- TEXTE AFFICHÉ
Au moins 600 établissements privés accueillent des élèves sans autorisation, selon le ministère de l’éducation nationale, et dans des conditions souvent misérables.
Au milieu d’un terrain vague sablonneux, des voix d’enfants s’échappent d’un bâtiment au toit de tôle qui menace de s’effondrer. Difficile d’imaginer derrière ces murs décrépis le grand tableau vert et les écoliers serrés devant leurs petits pupitres cassés. « Quand j’ai commencé il y a vingt ans, c’était un hangar en pleine brousse ! », assure le directeur de cette école clandestine, qui préfère rester discret. Et pour cause : sans autorisation d’ouverture, il est dans le collimateur des autorités burkinabées.
Dans tout le pays, il existerait plus de 600 établissements « pirates » comme celui-ci, selon le dernier recensement du ministère burkinabé de l’éducation nationale, mené en juillet et en août. Locaux insalubres, personnel non qualifié, élèves en sureffectif, ces structures privées non reconnues par l’Etat ne respectent pas la réglementation. « Vous voyez, les murs sont délabrés ; si ça tombe, ça peut blesser quelqu’un et il n’y a pas d’électricité », montre le directeur, d’abord méfiant, mais qui accepte finalement de nous ouvrir les portes de son école, située près des zones dites « non loties », dans la périphérie de la capitale burkinabée. Une centaine d’enfants étudient ici, du CP à la cinquième, dans des petits locaux en banco aux fenêtres sans vitres.
« Un enseignement au rabais »
Ce matin-là, les élèves du niveau collège planchent sur leurs calculs dans la pénombre, quand un fracas rompt le silence studieux. Le dessus d’une table vient de tomber. « Chut ! », ordonne le professeur de mathématiques, après s’être assuré qu’il n’y a pas de blessés. Le calme revient, la scène semble ordinaire. « Oui, il faudrait réparer, mais on n’a pas les moyens », reconnaît l’enseignant. Beaucoup d’élèves n’ont ni livre ni cahier. « Je n’ai pas de livret de maths parce que mes parents n’avaient plus assez après avoir acheté ceux de français et d’anglais », souffle Javette, 14 ans. « Le manque de matériel affecte les jeunes, et on n’achève souvent pas les programmes »,explique le professeur, qui a fait sa huitième rentrée des classes dans cet établissement non reconnu.
« Ces structures clandestines dispensent un enseignement au rabais,dénonce Souleymane Badiel, secrétaire général de la Fédération des syndicats nationaux des travailleurs de l’éducation et de la recherche (F-Synter). L’autre problème, c’est que ces enfants n’existent pas pour le système scolaire légal. Alors, pour qu’ils puissent passer les examens, leurs professeurs doivent la plupart du temps payer les établissements ou que leurs élèves se présentent en candidats libres. »

- CONSIGNE A
Dans l'article sur les écoles clandestines, reprenez le passage commençant par « Dans tout le » et allant jusqu'à « fenêtres sans vitres. », en remplaçant « directeur » par « responsable ».
- CONSIGNE B
Condensez sous forme de liste le paragraphe de l'article sur les écoles clandestines qui débute par « Dans tout le pays », sans perdre ses faits principaux.
Les lignes qui figurent ensuite n'interviennent pas dans cet exercice.

[Lignes sur l'emplacement des cibles]
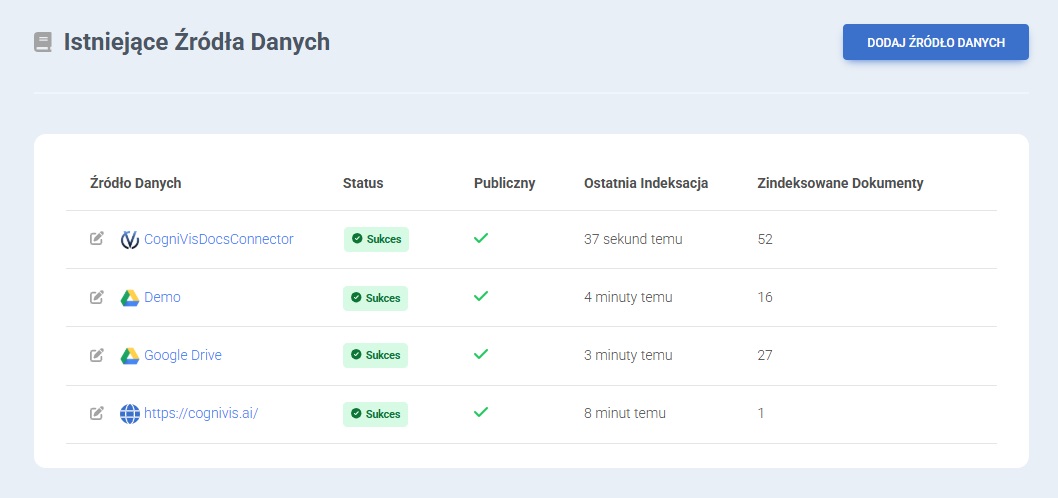The height and width of the screenshot is (498, 1058).
Task: Click Google Drive icon beside Demo
Action: (129, 298)
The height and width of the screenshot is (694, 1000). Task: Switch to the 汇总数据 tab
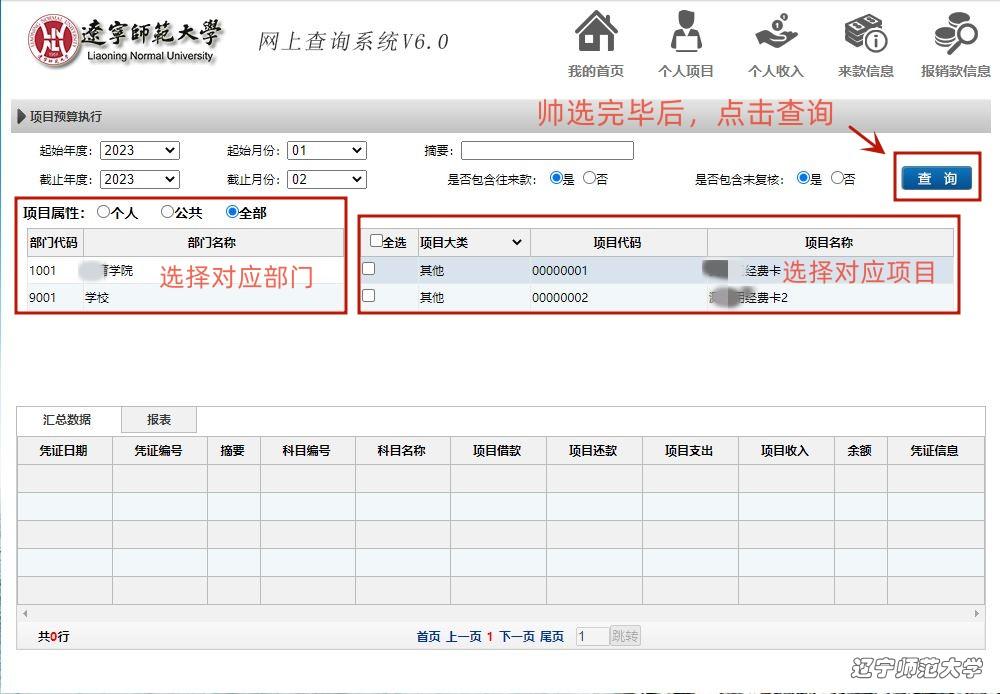point(67,420)
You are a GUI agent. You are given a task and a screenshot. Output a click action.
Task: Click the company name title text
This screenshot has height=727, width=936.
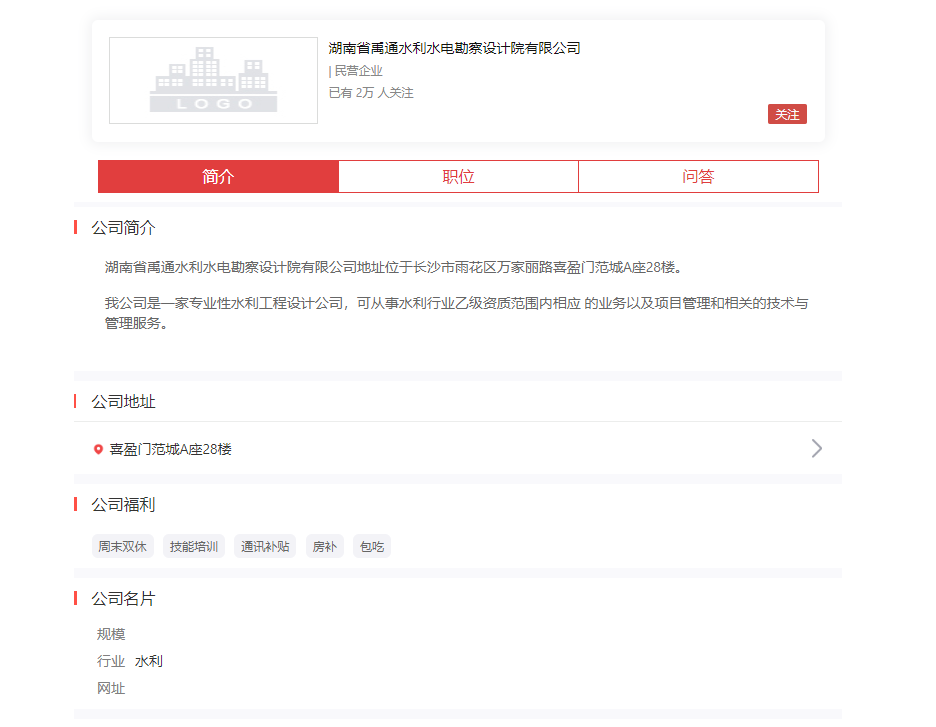click(454, 48)
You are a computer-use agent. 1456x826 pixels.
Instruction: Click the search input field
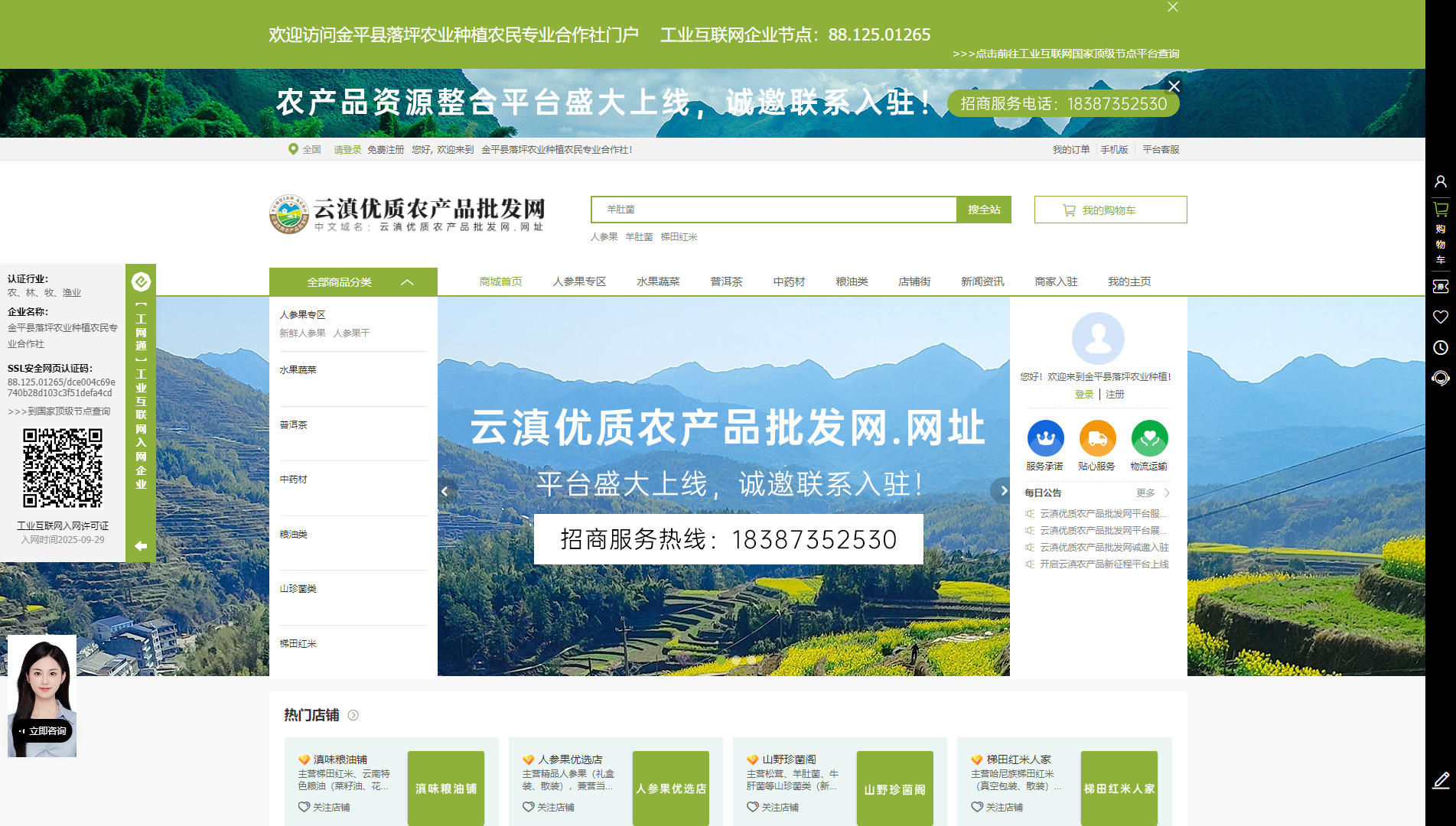(x=773, y=210)
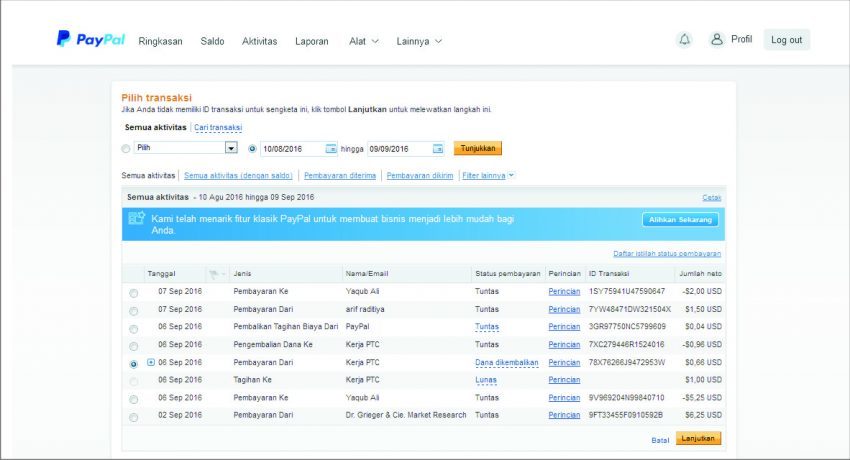Select the radio button for Yaqub Ali 07 Sep payment

[x=134, y=293]
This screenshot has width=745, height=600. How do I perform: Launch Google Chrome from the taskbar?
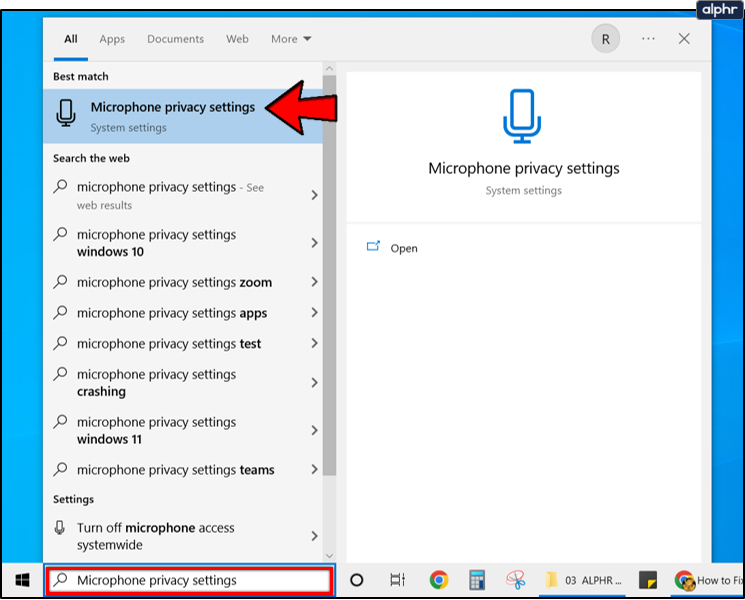(438, 580)
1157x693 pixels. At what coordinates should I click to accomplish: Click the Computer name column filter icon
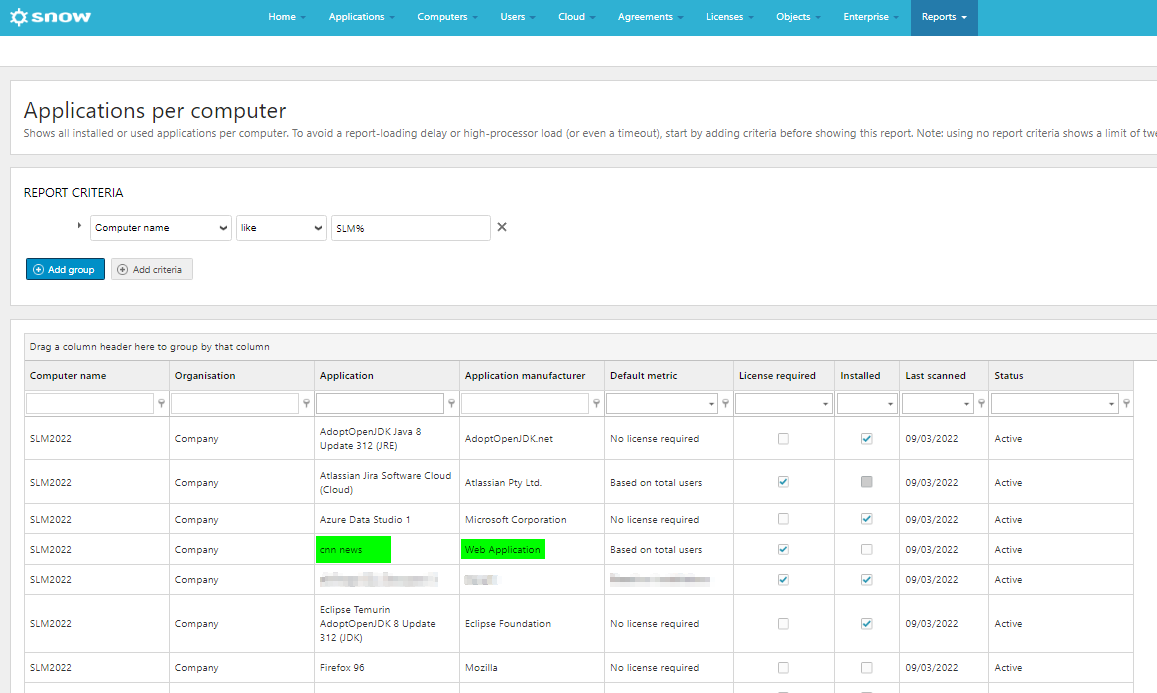[x=162, y=404]
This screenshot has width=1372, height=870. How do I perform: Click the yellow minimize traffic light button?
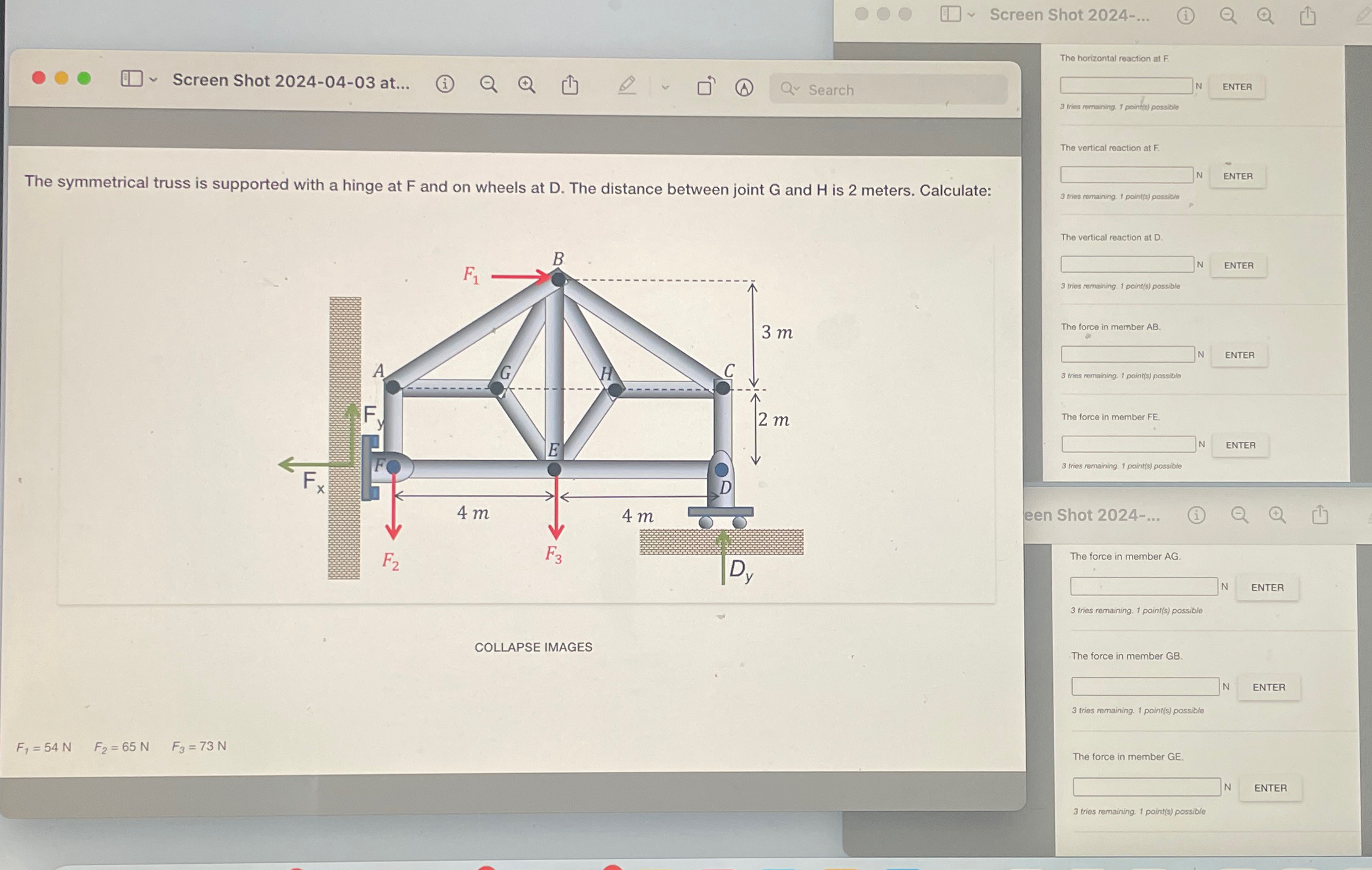coord(60,79)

- RÉPONSE ATTENDUE A
Dans tout le pays, il existerait plus de 600 établissements « pirates » comme celui-ci, selon le dernier recensement du ministère burkinabé de l’éducation nationale, mené en juillet et en août. Locaux insalubres, personnel non qualifié, élèves en sureffectif, ces structures privées non reconnues par l’Etat ne respectent pas la réglementation. « Vous voyez, les murs sont délabrés ; si ça tombe, ça peut blesser quelqu’un et il n’y a pas d’électricité », montre le responsable, d’abord méfiant, mais qui accepte finalement de nous ouvrir les portes de son école, située près des zones dites « non loties », dans la périphérie de la capitale burkinabée. Une centaine d’enfants étudient ici, du CP à la cinquième, dans des petits locaux en banco aux fenêtres sans vitres.

- RÉPONSE ATTENDUE B
- Selon le dernier recensement du ministère burkinabé de l'éducation nationale, mené en juillet et en août, il existerait plus de 600 établissements « pirates » dans tout le pays.
- Ces structures privées non reconnues par l'Etat ne respectent pas la réglementation. Leurs locaux sont insalubres, leur personnel n'est pas qualifié et leurs élèves sont en sureffectif.
- Le directeur, d'abord méfiant, ouvre finalement les portes de son école. Il montre des murs délabrés qui pourraient blesser quelqu'un en tombant, ainsi que l'absence d'électricité.
- L'école se trouve près des zones dites « non loties », dans la périphérie de la capitale burkinabée.
- Une centaine d'enfants y étudient, du CP à la cinquième, dans de petits locaux en banco aux fenêtres sans vitres.